## REQUIRED ACTION
Please say how many lines in the records below contain the word "氢动力汽车和电动汽车哪个更好". Give only the number.

RECORDS FOR PROCESSING START

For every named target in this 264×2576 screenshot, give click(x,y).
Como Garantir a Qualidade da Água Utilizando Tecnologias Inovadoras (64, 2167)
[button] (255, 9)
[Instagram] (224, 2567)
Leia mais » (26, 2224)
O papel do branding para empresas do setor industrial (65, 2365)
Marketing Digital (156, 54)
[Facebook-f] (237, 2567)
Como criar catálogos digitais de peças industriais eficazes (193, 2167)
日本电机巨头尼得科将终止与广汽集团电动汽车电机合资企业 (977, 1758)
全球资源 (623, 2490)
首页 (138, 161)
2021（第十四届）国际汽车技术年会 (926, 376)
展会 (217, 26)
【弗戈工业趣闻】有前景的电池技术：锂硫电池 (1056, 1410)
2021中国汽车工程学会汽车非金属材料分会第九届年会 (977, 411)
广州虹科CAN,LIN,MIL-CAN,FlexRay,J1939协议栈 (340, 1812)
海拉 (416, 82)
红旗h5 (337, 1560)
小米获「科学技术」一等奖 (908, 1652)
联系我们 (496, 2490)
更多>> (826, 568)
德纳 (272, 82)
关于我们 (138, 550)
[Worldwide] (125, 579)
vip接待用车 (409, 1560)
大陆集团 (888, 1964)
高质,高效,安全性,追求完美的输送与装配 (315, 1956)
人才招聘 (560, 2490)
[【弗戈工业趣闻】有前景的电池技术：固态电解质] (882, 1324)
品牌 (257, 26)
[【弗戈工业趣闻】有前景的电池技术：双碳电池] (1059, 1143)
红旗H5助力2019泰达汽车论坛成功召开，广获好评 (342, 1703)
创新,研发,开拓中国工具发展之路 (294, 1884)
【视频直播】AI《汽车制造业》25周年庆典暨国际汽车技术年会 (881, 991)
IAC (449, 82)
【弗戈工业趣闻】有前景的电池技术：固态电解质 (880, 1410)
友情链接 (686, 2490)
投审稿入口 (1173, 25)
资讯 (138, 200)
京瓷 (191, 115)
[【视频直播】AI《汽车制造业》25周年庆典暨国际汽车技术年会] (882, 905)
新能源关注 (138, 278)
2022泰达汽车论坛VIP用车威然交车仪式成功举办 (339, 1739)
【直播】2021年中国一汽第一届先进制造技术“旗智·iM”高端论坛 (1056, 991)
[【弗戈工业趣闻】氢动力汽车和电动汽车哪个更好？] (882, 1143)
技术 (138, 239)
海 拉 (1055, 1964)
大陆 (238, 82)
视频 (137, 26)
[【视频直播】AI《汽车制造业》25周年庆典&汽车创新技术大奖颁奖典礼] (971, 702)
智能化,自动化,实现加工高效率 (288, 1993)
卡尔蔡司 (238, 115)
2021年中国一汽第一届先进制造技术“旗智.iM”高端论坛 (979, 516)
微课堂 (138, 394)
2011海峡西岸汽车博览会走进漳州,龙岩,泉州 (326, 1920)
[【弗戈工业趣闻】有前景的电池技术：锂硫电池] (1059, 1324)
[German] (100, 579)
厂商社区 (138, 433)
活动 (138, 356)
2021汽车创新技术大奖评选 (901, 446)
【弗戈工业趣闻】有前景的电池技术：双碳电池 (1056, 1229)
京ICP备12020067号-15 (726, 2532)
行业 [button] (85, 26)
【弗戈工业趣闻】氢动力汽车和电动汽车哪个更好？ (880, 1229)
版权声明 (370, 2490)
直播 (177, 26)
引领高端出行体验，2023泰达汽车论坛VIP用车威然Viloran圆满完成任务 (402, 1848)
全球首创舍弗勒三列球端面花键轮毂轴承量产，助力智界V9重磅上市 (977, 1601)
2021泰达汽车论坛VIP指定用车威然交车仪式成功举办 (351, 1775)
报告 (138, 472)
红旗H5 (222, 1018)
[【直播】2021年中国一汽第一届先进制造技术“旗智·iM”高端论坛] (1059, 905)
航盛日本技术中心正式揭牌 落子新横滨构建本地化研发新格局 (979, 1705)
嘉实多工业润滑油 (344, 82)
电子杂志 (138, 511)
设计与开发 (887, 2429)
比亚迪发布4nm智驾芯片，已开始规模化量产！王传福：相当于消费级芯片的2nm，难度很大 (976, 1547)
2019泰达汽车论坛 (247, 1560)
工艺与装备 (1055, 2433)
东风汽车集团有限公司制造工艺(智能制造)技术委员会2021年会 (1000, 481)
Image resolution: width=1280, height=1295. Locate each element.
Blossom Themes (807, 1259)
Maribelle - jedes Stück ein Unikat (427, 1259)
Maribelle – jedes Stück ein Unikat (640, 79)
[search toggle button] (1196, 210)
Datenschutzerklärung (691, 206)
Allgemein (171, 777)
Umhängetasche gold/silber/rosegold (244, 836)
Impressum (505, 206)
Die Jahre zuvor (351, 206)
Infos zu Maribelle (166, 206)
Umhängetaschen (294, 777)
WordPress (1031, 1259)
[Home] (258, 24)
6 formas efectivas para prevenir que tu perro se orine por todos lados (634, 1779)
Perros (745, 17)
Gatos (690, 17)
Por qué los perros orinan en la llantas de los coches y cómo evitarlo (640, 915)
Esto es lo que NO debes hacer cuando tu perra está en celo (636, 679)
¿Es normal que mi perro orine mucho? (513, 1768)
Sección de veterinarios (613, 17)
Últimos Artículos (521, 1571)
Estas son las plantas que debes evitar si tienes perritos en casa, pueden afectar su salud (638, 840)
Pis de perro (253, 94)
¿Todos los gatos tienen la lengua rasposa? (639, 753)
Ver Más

RECORDS FOR PROCESSING END

## TASK RESULT
2